- Born: Pedro Ayala June 29, 1911 General Terán, Nuevo León, Mexico
- Died: December 1, 1990 (aged 79) South Texas
- Genres: Conjunto
- Instrument: accordion
- Years active: 1935–1989
- Labels: Arhoolie Records, Bego Records, DiscOlando Records, Eco Records, El Pato Records, Falcon Records, Folklyric Records, Ideal Record, Oro Records, RyN Records

= Pedro Ayala =

Mexican-American musician and songwriter (1911-1990)

Pedro Ayala (June 29, 1911 – December 1, 1990), called "El Monarca del Acordeón", was a Mexican accordionist and songwriter from General Terán, Nuevo León, Mexico. Pedro Ayala was a pioneer of conjunto music with his distinctive accordion playing, receiving a National Heritage Fellowship from the National Endowment for the Arts for his contribution to conjunto and folk music.

==Early life==
Ayala, the son of musician Emilio Ayala, began playing the accordion when he was 5 years old. His family migrated to the United States when Pedro was about eight years old, settling in the town of Donna, Texas in the Rio Grande Valley and working as farm laborers. At age ten, he began to accompany his father on gigs for local dances, playing the tambora (drum). By age fourteen, Pedro had learned the two-row button accordion, guitar and was playing with one of his favorite accordionists, Chon Alaniz.

==Career==
Ayala began his professional career in 1935, and decided to concentrate on the accordion as his primary instrument. He played music while continuing to work on farms. In the 1940s and 1950s, Ayala was a well-respected performer among working-class Mexican Americans living in Texas, earning the title "El Monarca del Acordeon" (Monarch of the Accordion). In 1947, he recorded with a new record label named Mira in McAllen, Texas. Mira later became Falcon Records, a very successful Chicano recording company. Over the course of his career, Ayala made 10 albums and numerous 78- and 45-rpm recordings that included polkas, chotes, valses, and redovas.

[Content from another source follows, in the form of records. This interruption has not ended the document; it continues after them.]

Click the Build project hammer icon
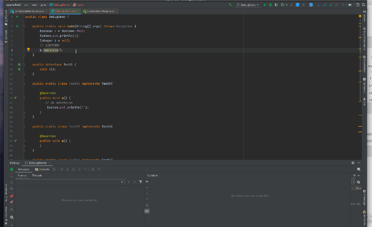 tap(230, 5)
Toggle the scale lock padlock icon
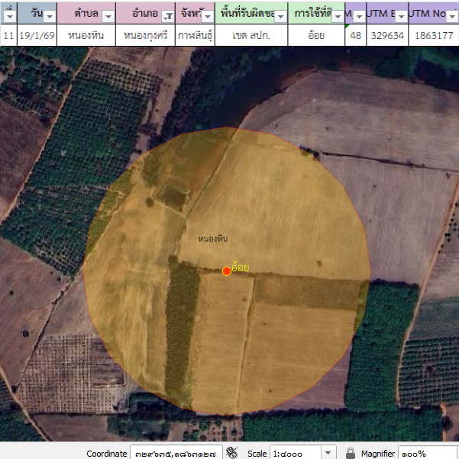459x459 pixels. tap(351, 453)
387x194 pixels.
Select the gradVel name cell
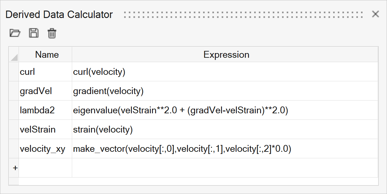(45, 91)
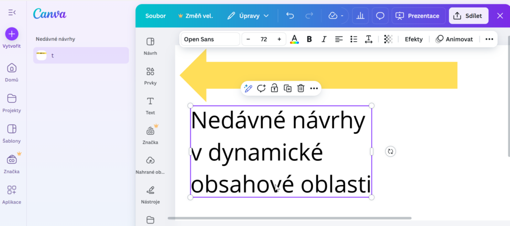Open the analytics bar chart icon

pyautogui.click(x=360, y=16)
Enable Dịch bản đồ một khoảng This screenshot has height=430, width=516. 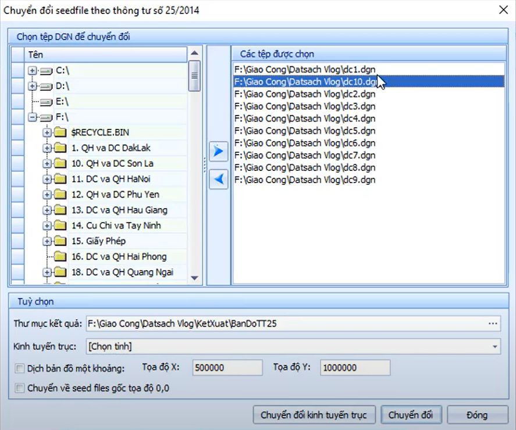18,367
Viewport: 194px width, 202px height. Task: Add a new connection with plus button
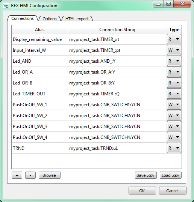(x=17, y=175)
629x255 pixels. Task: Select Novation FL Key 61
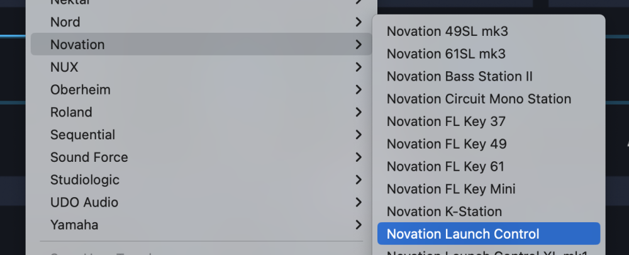445,167
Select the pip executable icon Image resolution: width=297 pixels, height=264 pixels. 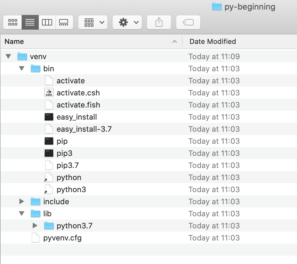click(x=49, y=141)
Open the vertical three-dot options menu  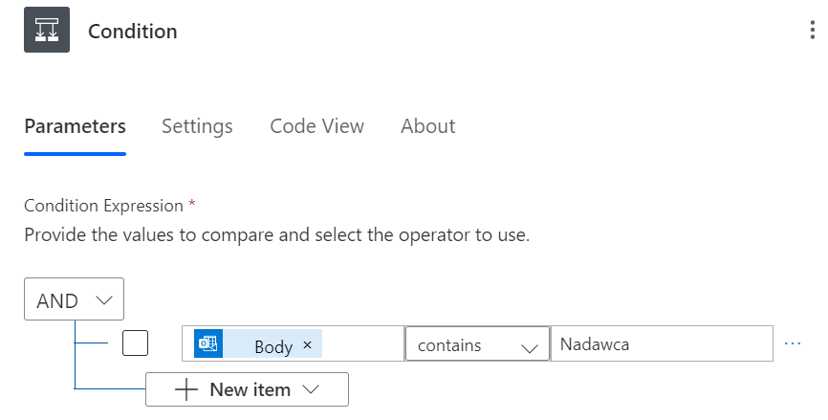(812, 31)
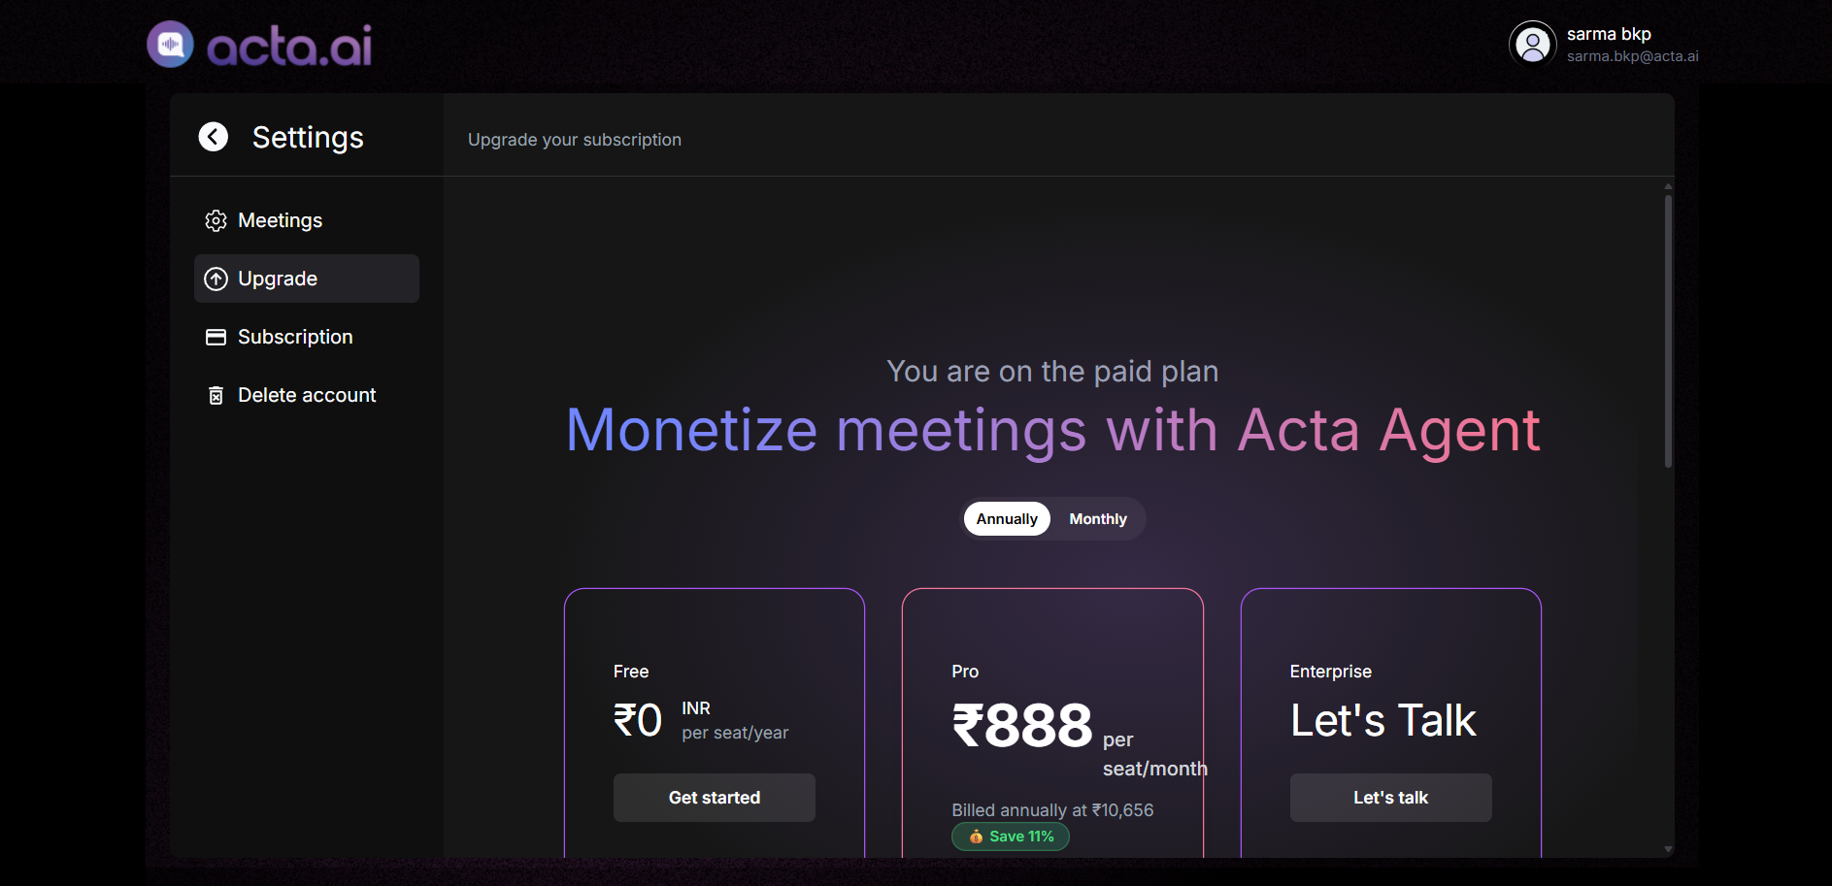Switch billing to Monthly
This screenshot has width=1832, height=886.
point(1097,518)
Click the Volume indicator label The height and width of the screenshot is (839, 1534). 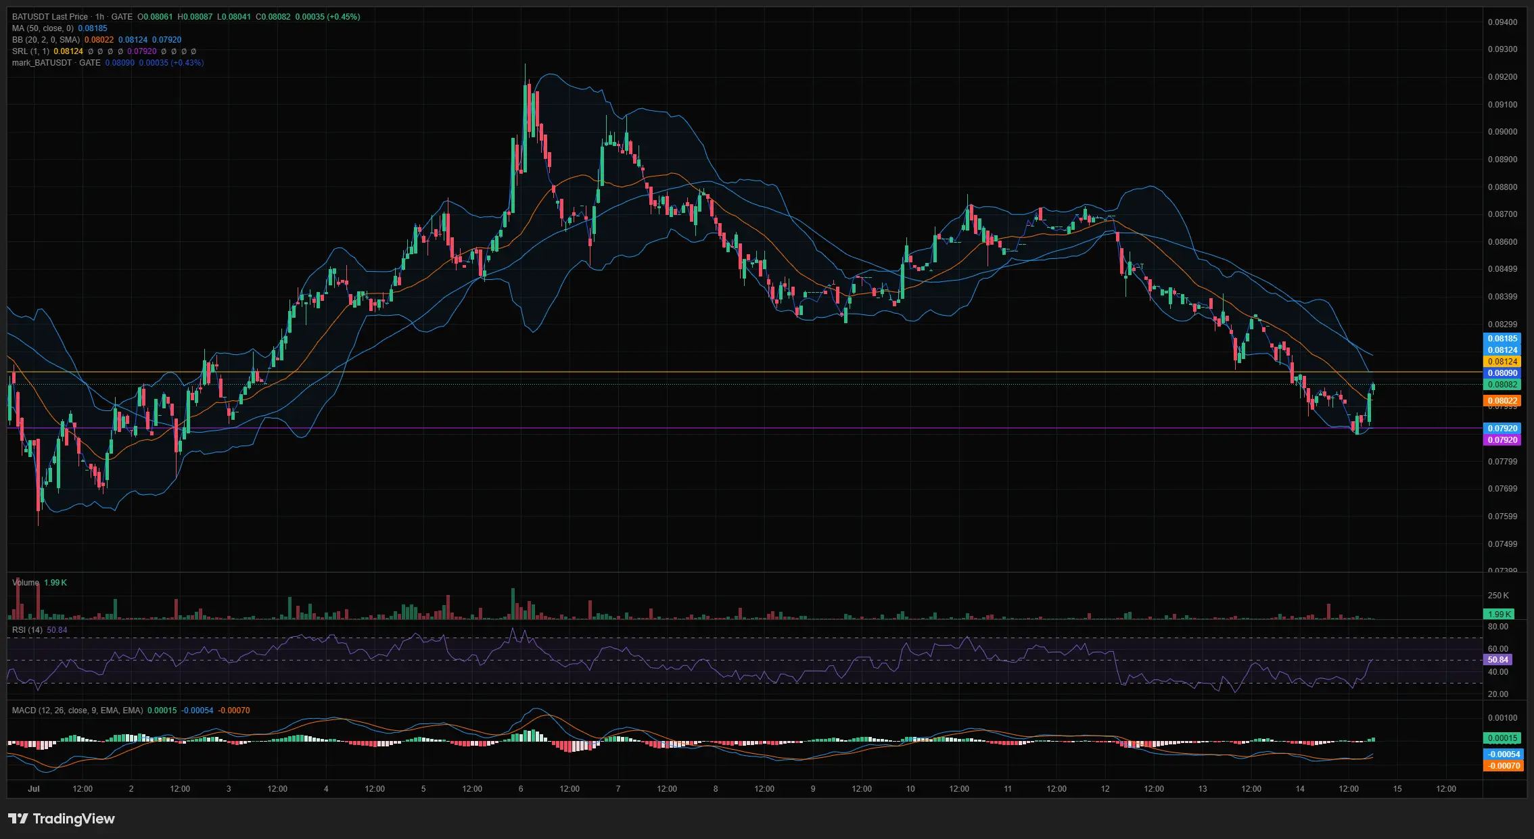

Throughout his career, Ayala remained true to the stylistic core of conjunto music, but also added innovations such as incorporating the toloche (stand-up bass) to the ensemble. He was also regarded as a songwriter with a distinctive style of composition.

In 1957 his sons Ramon Ayala, and Pedro Ayala Jr. (Quito) joined his group Pedro Ayala y su Conjunto. By 1963 Pedro Ayala's youngest son Emilio joined the group renaming the group to Pedro Ayala El Monarca del Acordeón y Los Hermanos Ayala touring the entire United States for the next several years.

==Personal life==
Pedro Ayala married Esperanza Benitez in 1935. They had a total of nine children three of which also played instruments. Hector Ayala, Elia Ayala, Pedro Ayala Jr., Anita Ayala, Ramon Ayala, Pedro Ayala Jr. (Quito), Olga Ayala, Magdalena Ayala, and Emilio Ayala.

==Awards and honors==
- Ayala was a recipient of a 1988 National Heritage Fellowship awarded by the National Endowment for the Arts, which is the United States government's highest honor in the folk and traditional arts.
- He was given a Texas flag that flew over the state capitol in Austin, Texas by Governor Ann Richards.
- Pedro Ayala y Los Hermanos Ayala were invited to perform at the White House in Washington, D.C. by the Smithsonian Institution. The entire event was documented on video.
- Ayala was inducted into the Tejano R.O.O.T.S. Hall of Fame in 2004.